Get started

Quickstart

Run your first portable evaluation against an agent in a few minutes.

1. Install

bash

py -m venv .venv
.\.venv\Scripts\Activate.ps1
pip install "ecp-runtime==0.5.0" "ecp-sdk==0.5.0"

For framework demos, install the matching SDK extra:

bash

pip install "ecp-sdk[langchain]==0.5.0" langchain-openai
pip install "ecp-sdk[crewai]==0.5.0" crewai
pip install "ecp-sdk[pydanticai]==0.5.0" pydantic-ai
pip install "ecp-sdk[llamaindex]==0.5.0" llama-index llama-index-llms-openai llama-index-tools-yahoo-finance

2. Create a starter eval

bash

ecp init
ecp validate ecp_eval/manifest.yaml
ecp run --manifest ecp_eval/manifest.yaml --json

3. Run the flagship demo

The customer support demo checks final output, required tool calls, and evaluator-safe audit context.

bash

ecp validate examples/customer_support_demo/manifest.yaml
ecp run --manifest examples/customer_support_demo/manifest.yaml --report report.html

4. Run a framework demo

bash

ecp run --manifest examples/langchain_demo/manifest.yaml

Other manifests live in:

examples/plain_python_demo/manifest.yaml
examples/two_agent_demo/manifest.yaml
examples/crewai_demo/manifest.yaml
examples/pydantic_ai_demo/manifest.yaml
examples/llamaindex_demo/manifest.yaml

5. Native Pytest Integration

Instead of using ecp run, you can write native Python test assertions using our built-in Pytest fixture:

python

# test_agent.py
def test_customer_support(ecp_agent):
    result = ecp_agent.step("I need a refund")
    assert "refund" in result.get("public_output", "").lower()
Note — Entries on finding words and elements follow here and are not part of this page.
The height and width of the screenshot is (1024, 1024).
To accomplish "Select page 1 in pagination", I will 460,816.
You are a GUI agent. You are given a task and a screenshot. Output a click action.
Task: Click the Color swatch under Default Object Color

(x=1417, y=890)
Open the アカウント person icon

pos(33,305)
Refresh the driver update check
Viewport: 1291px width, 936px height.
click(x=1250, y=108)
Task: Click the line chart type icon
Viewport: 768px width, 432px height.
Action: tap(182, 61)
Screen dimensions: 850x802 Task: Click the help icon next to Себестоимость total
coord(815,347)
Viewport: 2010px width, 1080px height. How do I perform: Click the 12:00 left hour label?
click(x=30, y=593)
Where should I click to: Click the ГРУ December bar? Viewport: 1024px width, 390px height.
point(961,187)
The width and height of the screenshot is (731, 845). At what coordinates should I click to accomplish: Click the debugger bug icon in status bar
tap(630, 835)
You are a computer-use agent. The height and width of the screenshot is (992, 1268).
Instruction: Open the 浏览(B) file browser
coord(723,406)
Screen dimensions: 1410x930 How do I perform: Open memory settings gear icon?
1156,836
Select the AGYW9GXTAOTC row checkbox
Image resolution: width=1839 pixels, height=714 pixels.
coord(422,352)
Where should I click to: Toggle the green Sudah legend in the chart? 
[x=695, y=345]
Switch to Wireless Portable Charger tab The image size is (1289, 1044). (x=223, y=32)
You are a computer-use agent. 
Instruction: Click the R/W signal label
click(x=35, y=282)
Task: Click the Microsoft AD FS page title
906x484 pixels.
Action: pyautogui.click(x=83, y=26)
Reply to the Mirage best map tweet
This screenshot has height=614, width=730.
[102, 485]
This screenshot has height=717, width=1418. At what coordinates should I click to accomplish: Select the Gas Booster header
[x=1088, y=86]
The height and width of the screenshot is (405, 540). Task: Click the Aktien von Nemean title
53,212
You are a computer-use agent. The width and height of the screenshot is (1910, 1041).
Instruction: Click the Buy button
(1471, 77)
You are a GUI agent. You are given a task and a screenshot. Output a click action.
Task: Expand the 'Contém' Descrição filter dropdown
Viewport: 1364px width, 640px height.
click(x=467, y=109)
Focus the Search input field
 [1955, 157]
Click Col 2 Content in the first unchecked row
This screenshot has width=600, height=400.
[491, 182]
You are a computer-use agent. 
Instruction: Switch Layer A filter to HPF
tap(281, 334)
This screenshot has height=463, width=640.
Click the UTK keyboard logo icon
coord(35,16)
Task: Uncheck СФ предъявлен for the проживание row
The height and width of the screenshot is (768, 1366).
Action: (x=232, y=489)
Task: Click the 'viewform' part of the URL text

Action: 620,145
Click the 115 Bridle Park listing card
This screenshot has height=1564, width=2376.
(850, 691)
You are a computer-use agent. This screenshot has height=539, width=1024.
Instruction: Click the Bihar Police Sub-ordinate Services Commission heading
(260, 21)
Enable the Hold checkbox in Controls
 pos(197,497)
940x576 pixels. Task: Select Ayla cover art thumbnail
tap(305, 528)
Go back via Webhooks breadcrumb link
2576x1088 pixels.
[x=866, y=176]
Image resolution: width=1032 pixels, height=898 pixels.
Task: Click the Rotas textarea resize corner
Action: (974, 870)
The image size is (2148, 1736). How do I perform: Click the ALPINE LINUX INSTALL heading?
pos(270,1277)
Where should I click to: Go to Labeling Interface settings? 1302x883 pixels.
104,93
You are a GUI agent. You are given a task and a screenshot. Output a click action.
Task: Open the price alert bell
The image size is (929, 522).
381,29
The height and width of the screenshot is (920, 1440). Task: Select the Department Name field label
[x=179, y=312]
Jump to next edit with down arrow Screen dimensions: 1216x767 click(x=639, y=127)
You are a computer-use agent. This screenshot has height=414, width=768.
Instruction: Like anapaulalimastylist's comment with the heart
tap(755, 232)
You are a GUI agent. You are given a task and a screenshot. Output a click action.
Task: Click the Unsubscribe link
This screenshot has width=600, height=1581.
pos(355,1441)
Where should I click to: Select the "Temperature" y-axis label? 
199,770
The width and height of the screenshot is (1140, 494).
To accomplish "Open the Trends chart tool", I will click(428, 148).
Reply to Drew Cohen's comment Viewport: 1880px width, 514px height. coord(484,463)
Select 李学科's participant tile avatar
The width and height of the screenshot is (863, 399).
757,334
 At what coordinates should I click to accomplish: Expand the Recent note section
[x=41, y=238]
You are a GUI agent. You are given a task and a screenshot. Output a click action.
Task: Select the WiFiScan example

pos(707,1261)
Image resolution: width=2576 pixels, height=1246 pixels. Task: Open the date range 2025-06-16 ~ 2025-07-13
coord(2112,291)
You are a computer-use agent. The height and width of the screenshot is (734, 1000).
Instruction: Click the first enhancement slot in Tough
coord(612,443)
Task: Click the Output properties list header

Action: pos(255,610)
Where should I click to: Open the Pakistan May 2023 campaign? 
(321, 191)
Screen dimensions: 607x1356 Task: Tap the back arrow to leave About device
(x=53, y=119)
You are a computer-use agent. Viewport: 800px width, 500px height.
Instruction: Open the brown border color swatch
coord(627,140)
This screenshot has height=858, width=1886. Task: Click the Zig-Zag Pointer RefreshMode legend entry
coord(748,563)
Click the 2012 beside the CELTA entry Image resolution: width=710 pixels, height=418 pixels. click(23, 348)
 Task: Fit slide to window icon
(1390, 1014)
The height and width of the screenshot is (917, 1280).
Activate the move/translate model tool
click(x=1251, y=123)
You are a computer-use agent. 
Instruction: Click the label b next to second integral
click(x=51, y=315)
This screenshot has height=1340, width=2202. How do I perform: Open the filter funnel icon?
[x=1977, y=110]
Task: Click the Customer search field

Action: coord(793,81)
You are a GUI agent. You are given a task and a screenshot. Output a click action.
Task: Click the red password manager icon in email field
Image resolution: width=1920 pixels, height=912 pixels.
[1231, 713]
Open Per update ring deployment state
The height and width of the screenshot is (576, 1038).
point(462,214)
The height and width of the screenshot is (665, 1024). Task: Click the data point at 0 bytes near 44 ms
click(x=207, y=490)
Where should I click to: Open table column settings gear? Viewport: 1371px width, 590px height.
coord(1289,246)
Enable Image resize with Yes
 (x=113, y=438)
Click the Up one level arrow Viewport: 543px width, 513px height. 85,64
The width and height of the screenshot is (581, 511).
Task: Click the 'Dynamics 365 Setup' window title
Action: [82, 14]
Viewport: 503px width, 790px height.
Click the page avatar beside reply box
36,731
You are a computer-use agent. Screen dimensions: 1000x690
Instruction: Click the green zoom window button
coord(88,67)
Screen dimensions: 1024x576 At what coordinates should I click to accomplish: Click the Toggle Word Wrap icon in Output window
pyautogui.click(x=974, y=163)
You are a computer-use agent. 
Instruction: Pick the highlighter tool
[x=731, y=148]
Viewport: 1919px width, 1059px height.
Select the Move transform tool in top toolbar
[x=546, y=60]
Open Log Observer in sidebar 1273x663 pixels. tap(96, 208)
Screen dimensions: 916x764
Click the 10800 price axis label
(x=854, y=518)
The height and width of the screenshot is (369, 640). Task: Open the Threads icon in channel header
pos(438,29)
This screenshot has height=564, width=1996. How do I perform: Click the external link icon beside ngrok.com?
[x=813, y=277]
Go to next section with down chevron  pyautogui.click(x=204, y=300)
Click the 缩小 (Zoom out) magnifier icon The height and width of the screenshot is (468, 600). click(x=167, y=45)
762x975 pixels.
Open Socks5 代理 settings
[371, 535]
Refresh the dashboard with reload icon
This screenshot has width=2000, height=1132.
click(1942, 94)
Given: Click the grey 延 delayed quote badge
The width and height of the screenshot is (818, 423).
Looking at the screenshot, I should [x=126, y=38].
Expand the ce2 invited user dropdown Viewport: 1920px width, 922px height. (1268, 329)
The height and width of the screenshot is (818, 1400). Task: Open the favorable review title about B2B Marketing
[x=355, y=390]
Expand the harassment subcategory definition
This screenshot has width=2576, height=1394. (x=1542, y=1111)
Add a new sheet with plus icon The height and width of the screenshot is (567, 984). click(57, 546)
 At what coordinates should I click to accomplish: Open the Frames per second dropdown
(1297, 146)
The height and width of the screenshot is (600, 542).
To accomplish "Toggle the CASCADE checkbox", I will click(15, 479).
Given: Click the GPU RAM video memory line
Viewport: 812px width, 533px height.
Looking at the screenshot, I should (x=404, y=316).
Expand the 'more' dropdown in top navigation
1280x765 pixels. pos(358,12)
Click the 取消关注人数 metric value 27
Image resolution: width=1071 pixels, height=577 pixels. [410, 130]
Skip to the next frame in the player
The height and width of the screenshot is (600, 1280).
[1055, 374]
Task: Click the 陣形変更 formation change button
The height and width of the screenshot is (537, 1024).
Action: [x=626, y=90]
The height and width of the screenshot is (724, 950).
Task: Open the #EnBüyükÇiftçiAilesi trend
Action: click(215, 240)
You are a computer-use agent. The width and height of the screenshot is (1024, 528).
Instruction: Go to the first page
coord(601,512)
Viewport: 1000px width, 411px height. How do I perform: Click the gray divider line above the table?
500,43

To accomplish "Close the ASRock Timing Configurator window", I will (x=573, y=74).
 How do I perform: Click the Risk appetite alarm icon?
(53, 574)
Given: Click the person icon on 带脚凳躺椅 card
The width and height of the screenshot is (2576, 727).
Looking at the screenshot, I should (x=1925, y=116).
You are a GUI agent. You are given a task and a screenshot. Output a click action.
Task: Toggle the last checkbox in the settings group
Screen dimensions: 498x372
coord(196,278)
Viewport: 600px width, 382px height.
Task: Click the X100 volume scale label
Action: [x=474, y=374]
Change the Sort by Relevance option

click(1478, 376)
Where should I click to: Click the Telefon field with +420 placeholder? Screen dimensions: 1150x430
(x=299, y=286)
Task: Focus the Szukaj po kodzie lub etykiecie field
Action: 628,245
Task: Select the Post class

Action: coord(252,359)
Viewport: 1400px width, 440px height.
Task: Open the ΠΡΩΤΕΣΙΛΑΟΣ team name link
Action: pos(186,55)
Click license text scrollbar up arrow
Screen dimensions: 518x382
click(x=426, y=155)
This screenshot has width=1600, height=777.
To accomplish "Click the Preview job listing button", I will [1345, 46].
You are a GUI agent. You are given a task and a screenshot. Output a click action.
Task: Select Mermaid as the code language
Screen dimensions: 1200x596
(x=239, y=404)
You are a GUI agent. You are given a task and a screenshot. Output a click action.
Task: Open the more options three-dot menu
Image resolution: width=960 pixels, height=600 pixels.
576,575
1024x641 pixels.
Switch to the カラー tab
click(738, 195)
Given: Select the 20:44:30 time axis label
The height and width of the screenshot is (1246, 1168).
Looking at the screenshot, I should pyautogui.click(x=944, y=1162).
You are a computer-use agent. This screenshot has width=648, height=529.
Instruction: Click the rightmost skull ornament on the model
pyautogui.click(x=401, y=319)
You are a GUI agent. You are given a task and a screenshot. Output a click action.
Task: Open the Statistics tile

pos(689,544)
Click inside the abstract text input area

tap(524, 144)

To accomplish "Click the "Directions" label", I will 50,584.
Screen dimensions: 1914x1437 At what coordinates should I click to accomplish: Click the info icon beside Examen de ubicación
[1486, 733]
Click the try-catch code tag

Run it directly with your agent target:

bash

pytest test_agent.py --ecp-target="python agent.py"

6. Large Datasets (CSV/JSONL)

For large-scale evaluations, you can dynamically load datasets directly in your manifest.yaml instead of hardcoding steps:

yaml

scenarios:
  - name: "Bulk refund tests"
    dataset:
      type: "csv"
      source: "data/refund_queries.csv"
      input_column: "user_query"
      output_column: "expected_response"

7. Exporting to LangSmith

You can natively export all evaluation runs, including inputs and outputs, directly to LangSmith:

bash

ecp run --manifest examples/customer_support_demo/manifest.yaml --export langsmith

8. JSON output for CI

Print a JSON report:

bash

ecp run --manifest examples/customer_support_demo/manifest.yaml --json

Save a JSON report:

bash

ecp run --manifest examples/customer_support_demo/manifest.yaml --json-out report.json

By default, ecp run exits non-zero when checks fail. Use --no-fail-on-error when you want a report without failing the process.

9. Optional LLM judge

If your manifest uses llm_judge, set:

bash

$env:OPENAI_API_KEY="your_key_here"
$env:ECP_LLM_JUDGE_MODEL="gpt-4o-mini"
$env:ECP_LLM_JUDGE_TEMPERATURE="0"

10. Streamable HTTP

Start the HTTP agent:

bash

python examples/streamable_http_demo/agent.py

Run the HTTP-target manifest:

bash

ecp run --manifest examples/streamable_http_demo/manifest.yaml --json

11. Inspector

bash

npm run inspector

Open http://127.0.0.1:6274.

12. Conformance smoke test

For protocol implementers:

bash

ecp conformance --target "python examples/customer_support_demo/agent.py"

Notes

The current release line is 0.5.0.
New agents should use evaluation_context; private_thought remains a deprecated compatibility alias.
Use ECP_RPC_TIMEOUT to control step timeouts. The default is 30 seconds.